February 14, 2006

Project Blogroll

Entrance into a new technology necessitates exposure to jargon. To the extent that we can keep track of that jargon and remember what the host of acronyms, coinages, and technical appropriations mean, we can keep up with a technological discourse community. Today’s word is “blogroll.? I first thought it would be some sort of virtual marriage between blogging and lumberjacking, but I was dead wrong. A blogroll is simply a list of URLs (Uniform Resource Locators, aka web addresses) that you can post on your blog. It keeps favorite web haunts handy—for the blogger and her readers.

To facilitate the Public Project Support Community (PPSC) in our class, I’ve posted blog URLs for each student in my new blogroll. They appear in the right hand column below the "Recent Posts" heading (though I'd like to bump it towards the top if I can figure it out). Now it's easy to see what people are doing for their public projects and to keep ideas circulating. Slick.

Posted by ogde0004 at 10:31 AM

February 9, 2006

A Public Project

I've asked you (EngL 3741 students) to set up a blog and to post your initial and tentative ideas for your public project this semester. I thought I might just muse on what I would do if I was in your position. Maybe it will help seed some ideas. Maybe it's just my way of indulging in my own assignment.

Oral Histories
Reading Kozol's chapter on oral histories reminds me of a project I began at the Jane Addams School for Democracy a few years ago. We designed an oral history project that gave youth the opportunity to collect oral histories from their parents, grandparents, or other community members they knew well. We tried a few in the summer of 2002, but the model needed adjustment and schedules fell apart before we could tinker. A great public project would be to work with one or two high school students who participate at Jane Addams and who are interested in oral histories. We could meet for a few minutes each week to check in. We could find transcribers and translators. We could make simple booklets first and then look for other publication opportunities.

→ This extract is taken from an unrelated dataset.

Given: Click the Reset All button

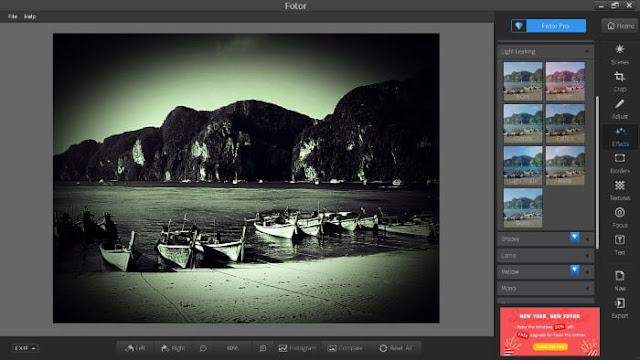Looking at the screenshot, I should (x=396, y=348).
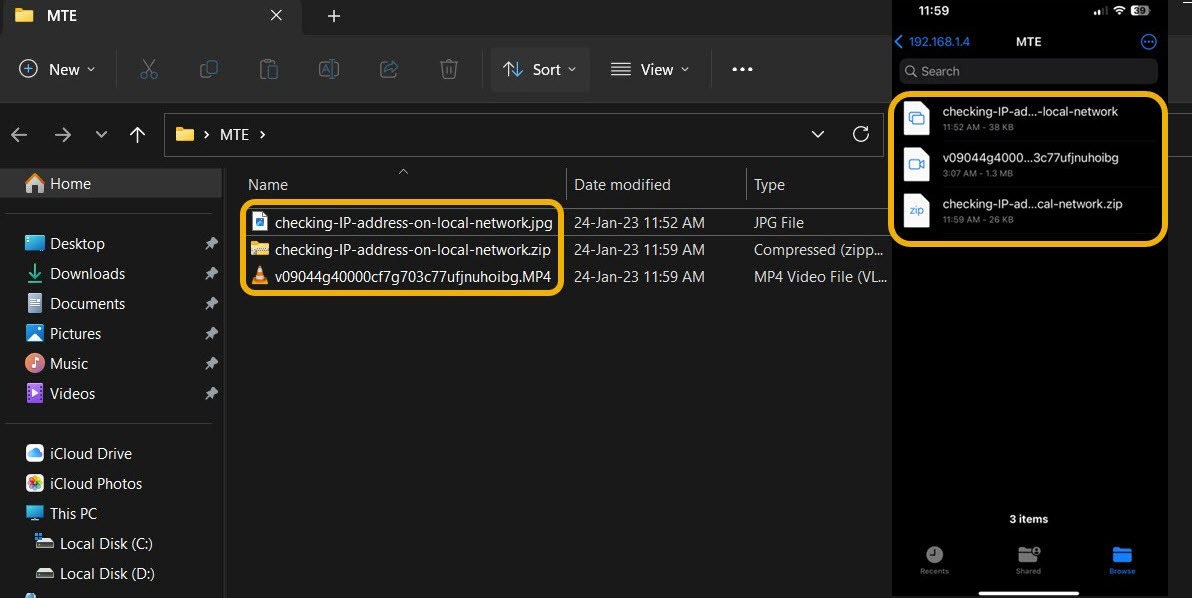Open a new File Explorer tab
Viewport: 1192px width, 598px height.
tap(333, 16)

Multipurpose Participant Narratives
Another great public project would be collecting anecdotes and narratives from the participants at my site. With permission from the contributors and the appropriate anonymity, those narratives could have lots of different uses. The organization could include them in their grants applications and annual reports to funders. Perhaps they could comprise a very personal orientation booklet to newcomers. Instead of reading just facts & figures and protocols & policies they could "meet the people" they'll be working with. To make it more accessible, I could also capture those anecdotes in audio format and make a CD. In any case, I could create a repository of such honest comments for the organization to use in a variety of ways.

Signage
I've noticed that a lot of literacy spaces have poor signage. Newcomers are quickly disoriented and disheartened. I've always been a wannabe graphic designer. A little well-designed signage could go a long way to welcoming and directing people, creating a stylish and appealing image, and dressing up otherwise drab spaces. Perhaps the organization has a modest budget for the signs—or perhaps I'd need to do a little fundraising. In any case, I'm not talking about magic marker on white posterboard. Nothing so ghetto as that. These need to be beautiful, professional quality signs that give respectability to a respectable organization. Thinking about issues of translation and literacy, I bet I could design iconic images to accompany the texts directing people to the different areas of the building and the different programs. These images could become part of the organization's "branding."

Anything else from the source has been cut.